(Assignment):
The stretch from the line with "Where should I click to: Switch to 盈亏月历" through the line with "Task: Click the Tattoo" in the records below: write it out exactly, and nothing else.

Source data: Begin

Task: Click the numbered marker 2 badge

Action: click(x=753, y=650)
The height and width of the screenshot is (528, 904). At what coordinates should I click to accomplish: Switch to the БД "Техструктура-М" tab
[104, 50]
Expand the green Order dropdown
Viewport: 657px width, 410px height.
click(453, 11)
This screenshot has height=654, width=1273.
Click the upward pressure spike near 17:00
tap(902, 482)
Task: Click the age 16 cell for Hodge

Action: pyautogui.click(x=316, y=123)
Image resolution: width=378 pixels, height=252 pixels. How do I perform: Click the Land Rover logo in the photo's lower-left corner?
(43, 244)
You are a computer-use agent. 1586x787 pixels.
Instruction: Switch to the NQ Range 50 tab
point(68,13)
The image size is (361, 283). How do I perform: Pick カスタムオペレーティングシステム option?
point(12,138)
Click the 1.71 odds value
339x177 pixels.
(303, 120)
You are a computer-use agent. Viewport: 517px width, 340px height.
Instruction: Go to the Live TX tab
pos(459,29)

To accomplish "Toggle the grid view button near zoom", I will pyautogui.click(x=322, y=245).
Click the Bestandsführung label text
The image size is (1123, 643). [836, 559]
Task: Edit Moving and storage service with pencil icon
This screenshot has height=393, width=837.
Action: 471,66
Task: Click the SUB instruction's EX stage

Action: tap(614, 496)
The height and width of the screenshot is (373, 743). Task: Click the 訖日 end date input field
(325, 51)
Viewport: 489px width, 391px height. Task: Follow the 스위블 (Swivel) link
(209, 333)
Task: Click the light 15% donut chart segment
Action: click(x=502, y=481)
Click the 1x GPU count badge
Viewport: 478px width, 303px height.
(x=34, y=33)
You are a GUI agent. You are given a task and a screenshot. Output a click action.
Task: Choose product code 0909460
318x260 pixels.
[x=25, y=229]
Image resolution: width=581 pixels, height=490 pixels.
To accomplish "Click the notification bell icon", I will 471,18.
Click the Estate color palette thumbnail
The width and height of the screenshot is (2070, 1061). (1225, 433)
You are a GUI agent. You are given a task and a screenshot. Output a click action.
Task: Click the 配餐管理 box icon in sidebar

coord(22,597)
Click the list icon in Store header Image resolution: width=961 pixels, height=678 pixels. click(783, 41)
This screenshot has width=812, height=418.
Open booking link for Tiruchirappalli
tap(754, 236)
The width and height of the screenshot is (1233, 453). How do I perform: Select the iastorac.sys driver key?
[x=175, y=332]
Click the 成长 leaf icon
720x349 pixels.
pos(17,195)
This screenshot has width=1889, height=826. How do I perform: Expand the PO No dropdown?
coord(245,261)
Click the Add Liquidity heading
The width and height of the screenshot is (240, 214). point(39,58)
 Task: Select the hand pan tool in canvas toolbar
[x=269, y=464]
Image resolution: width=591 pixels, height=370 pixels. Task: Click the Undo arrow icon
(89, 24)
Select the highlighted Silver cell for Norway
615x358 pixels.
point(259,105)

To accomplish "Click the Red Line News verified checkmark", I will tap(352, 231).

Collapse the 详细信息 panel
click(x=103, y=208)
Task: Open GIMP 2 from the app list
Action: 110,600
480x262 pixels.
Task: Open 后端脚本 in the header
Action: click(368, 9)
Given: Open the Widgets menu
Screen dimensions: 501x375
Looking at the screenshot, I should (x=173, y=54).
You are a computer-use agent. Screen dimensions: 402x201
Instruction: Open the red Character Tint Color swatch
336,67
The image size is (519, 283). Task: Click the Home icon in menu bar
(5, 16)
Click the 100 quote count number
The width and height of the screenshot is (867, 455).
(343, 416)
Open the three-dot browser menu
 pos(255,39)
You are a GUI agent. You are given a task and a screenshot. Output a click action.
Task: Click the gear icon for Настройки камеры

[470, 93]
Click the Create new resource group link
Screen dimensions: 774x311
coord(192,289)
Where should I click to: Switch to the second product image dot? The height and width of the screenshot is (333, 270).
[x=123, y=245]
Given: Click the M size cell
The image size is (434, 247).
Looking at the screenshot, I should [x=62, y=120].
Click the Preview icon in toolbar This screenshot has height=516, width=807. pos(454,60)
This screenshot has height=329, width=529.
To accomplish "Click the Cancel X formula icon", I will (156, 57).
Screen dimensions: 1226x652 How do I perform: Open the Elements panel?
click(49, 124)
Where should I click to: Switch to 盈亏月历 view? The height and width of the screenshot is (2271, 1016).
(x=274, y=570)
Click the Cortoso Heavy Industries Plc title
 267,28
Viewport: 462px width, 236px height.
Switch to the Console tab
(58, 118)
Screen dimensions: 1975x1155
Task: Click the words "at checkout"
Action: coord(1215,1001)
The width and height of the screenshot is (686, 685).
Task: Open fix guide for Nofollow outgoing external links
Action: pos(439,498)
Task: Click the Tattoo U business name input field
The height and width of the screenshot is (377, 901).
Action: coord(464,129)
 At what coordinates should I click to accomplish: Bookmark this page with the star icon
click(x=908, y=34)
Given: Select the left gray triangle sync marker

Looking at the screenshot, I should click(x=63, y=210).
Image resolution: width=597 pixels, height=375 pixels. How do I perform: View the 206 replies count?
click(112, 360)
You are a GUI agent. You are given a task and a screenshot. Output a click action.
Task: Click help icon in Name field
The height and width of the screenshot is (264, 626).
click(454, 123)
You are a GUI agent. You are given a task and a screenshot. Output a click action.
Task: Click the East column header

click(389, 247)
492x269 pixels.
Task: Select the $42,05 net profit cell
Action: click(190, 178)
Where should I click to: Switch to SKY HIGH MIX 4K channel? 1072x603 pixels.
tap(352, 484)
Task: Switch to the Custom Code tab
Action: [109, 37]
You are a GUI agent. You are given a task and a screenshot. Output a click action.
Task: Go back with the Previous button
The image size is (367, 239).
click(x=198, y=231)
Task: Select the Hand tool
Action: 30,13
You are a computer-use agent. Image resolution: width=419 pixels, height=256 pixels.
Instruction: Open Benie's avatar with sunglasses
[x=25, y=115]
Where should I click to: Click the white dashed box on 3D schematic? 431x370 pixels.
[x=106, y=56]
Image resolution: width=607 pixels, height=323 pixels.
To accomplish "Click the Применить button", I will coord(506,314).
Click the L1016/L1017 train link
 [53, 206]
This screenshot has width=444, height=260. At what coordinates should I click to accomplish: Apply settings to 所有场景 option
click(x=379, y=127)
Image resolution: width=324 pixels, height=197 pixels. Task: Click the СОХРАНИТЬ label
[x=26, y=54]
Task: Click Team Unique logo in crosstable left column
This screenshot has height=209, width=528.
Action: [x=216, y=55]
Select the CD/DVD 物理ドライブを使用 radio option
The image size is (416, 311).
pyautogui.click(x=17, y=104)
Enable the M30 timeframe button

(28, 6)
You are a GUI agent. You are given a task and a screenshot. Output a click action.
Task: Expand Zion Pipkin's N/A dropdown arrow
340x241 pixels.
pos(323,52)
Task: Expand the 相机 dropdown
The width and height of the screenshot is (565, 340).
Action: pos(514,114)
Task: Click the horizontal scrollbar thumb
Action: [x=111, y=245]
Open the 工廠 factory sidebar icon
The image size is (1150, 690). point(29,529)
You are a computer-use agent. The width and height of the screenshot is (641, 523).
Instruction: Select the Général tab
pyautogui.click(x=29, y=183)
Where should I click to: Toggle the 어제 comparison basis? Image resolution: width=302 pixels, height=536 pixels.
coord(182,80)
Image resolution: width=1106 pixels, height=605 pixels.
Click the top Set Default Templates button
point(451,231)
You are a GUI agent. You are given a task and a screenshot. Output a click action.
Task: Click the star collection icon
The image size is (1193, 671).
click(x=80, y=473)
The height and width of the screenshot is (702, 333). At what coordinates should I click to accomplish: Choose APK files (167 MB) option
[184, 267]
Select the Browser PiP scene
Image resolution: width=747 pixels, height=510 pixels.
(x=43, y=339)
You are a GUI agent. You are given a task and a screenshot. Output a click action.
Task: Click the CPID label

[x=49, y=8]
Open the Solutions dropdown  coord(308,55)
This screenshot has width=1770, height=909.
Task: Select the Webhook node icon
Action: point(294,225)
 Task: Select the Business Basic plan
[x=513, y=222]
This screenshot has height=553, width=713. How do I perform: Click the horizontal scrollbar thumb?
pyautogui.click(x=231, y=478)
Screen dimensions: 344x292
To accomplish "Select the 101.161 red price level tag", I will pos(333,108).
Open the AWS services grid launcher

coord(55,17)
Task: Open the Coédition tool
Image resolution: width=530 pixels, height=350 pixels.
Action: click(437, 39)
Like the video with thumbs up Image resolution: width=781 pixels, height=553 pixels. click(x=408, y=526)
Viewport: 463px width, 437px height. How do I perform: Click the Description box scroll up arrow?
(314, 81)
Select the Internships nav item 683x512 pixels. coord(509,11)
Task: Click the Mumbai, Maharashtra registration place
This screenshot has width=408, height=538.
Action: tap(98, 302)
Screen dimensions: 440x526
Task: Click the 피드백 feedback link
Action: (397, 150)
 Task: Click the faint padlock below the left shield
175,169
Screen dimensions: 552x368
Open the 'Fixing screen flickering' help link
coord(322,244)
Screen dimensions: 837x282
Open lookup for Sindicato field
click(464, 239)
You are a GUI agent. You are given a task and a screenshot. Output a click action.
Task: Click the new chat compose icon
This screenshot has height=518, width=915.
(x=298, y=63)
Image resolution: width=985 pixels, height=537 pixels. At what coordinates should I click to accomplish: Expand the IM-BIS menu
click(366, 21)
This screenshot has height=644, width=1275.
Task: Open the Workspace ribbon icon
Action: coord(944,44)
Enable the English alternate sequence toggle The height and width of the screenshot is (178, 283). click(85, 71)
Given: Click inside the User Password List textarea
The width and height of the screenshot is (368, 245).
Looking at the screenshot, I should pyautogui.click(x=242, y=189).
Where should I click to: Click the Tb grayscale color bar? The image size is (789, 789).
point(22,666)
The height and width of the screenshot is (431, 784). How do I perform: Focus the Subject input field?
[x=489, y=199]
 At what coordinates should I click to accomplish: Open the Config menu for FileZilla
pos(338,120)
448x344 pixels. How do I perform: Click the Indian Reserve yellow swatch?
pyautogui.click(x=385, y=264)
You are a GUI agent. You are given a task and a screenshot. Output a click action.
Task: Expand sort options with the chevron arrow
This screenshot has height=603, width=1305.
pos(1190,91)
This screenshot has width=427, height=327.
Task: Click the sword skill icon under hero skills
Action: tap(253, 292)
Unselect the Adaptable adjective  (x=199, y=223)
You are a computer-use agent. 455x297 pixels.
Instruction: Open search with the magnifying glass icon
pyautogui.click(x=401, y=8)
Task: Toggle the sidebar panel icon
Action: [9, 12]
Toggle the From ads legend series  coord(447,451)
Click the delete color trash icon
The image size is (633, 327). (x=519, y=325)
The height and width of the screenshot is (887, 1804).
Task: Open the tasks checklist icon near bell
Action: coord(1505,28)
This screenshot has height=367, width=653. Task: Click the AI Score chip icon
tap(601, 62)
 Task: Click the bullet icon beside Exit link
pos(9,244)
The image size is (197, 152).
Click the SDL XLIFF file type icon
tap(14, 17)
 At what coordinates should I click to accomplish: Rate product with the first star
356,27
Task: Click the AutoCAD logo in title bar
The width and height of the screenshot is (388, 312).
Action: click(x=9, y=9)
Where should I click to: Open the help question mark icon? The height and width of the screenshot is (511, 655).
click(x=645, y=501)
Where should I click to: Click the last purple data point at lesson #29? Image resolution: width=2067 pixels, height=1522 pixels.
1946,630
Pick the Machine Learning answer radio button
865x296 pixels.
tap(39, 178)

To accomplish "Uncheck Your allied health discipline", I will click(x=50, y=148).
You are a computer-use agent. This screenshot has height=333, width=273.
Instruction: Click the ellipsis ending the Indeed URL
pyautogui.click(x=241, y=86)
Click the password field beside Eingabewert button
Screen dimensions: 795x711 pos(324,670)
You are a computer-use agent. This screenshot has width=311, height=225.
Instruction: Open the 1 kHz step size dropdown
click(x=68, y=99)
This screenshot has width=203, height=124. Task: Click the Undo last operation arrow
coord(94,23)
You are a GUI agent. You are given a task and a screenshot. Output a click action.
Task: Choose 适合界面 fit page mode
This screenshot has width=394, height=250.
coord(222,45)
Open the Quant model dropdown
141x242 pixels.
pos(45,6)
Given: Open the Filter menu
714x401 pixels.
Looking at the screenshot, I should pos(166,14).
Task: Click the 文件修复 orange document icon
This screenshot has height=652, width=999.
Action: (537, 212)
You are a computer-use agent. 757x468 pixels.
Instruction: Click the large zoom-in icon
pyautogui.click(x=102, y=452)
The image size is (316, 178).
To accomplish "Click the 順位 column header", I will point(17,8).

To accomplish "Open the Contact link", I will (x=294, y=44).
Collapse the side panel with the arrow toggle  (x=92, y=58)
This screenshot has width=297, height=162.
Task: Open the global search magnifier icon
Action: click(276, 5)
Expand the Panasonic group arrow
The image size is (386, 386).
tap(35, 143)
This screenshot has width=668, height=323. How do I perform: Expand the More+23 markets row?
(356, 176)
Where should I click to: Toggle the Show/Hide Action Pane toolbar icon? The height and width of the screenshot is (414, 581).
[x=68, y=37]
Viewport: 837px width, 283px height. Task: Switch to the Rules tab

Source data: End

(Written solution):
Where should I click to: Switch to 盈亏月历 view? The height and width of the screenshot is (2271, 1016).
(x=274, y=570)
Click the Cortoso Heavy Industries Plc title
 267,28
Viewport: 462px width, 236px height.
Switch to the Console tab
(58, 118)
Screen dimensions: 1975x1155
Task: Click the words "at checkout"
Action: coord(1215,1001)
The width and height of the screenshot is (686, 685).
Task: Open fix guide for Nofollow outgoing external links
Action: pos(439,498)
Task: Click the Tattoo U business name input field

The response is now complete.